**Trecho do documento:**
※

Friday, 22 de November de 2024 ISSN 1519-7670 - Ano 24 - nº 1315

A hora da reforma trabalhista

Considere uma pequena publicação que, com seu orçamento limitado, tenha, por exemplo, cinco profissionais ganhando 5 mil reais por mês no regime de pessoa jurídica (PJ, ou o famoso frila fixo). Se ela for obrigada a registrar essa equipe, cada funcionário que ganha 5 mil reais passa a custar mensalmente em torno de 8 mil reais.


Com o dinheiro curto, a publicação pode fechar e cinco jornalistas perdem o emprego. Ou ela resolve registrar alguns, mas o dinheiro só dá para três funcionários. Ela fica com esses três trabalhando mais e ganhando menos, no resultado líquido. E dois perdem o emprego.


Esse exemplo, da maior clareza, está no excelente artigo do Carlos Alberto Sardenberg, publicado no Estado de S.Paulo (28/3/05) [veja remissão abaixo].


Se o cumprimento da lei leva ao desemprego ou à redução da atividade econômica, alguma coisa está errada com essa lei.

※

**Enunciado do exercício:**
1 > Com base no trecho sobre a reforma trabalhista, responda:
(a) Se a publicação for obrigada a registrar a equipe, quanto passa a custar por mês cada funcionário que ganha 5 mil reais?
(b) Caso a publicação registre apenas alguns profissionais, o dinheiro dá para quantos funcionários?
(c) Em que jornal foi publicado o artigo de Carlos Alberto Sardenberg?
2 > Copie palavra por palavra tudo o que vai de "Considere uma pequena" até "[veja remissão abaixo]." no trecho.
Os dados apresentados a seguir não têm relação com o trecho.

**Dados fornecidos:**
※

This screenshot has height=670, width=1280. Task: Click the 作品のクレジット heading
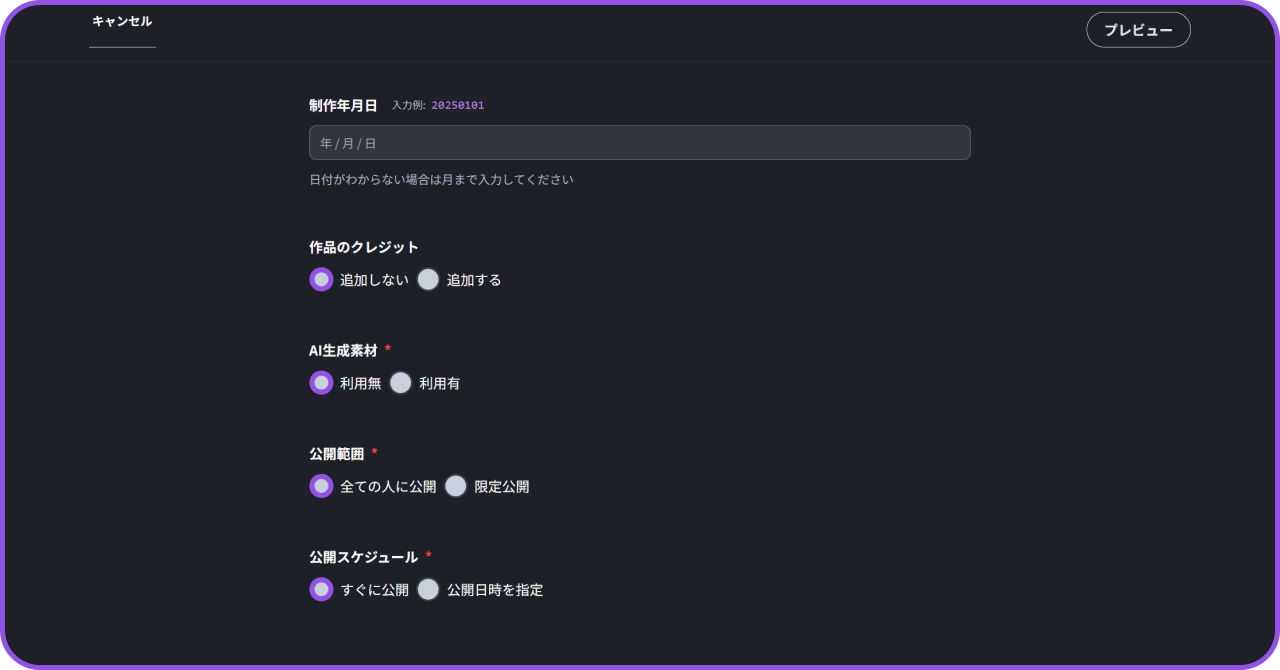point(364,247)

※

**As respostas:**
1 >
(a) Em torno de 8 mil reais.
(b) Para três funcionários.
(c) No Estado de S.Paulo (28/3/05).

2 >
Considere uma pequena publicação que, com seu orçamento limitado, tenha, por exemplo, cinco profissionais ganhando 5 mil reais por mês no regime de pessoa jurídica (PJ, ou o famoso frila fixo). Se ela for obrigada a registrar essa equipe, cada funcionário que ganha 5 mil reais passa a custar mensalmente em torno de 8 mil reais.


Com o dinheiro curto, a publicação pode fechar e cinco jornalistas perdem o emprego. Ou ela resolve registrar alguns, mas o dinheiro só dá para três funcionários. Ela fica com esses três trabalhando mais e ganhando menos, no resultado líquido. E dois perdem o emprego.


Esse exemplo, da maior clareza, está no excelente artigo do Carlos Alberto Sardenberg, publicado no Estado de S.Paulo (28/3/05) [veja remissão abaixo].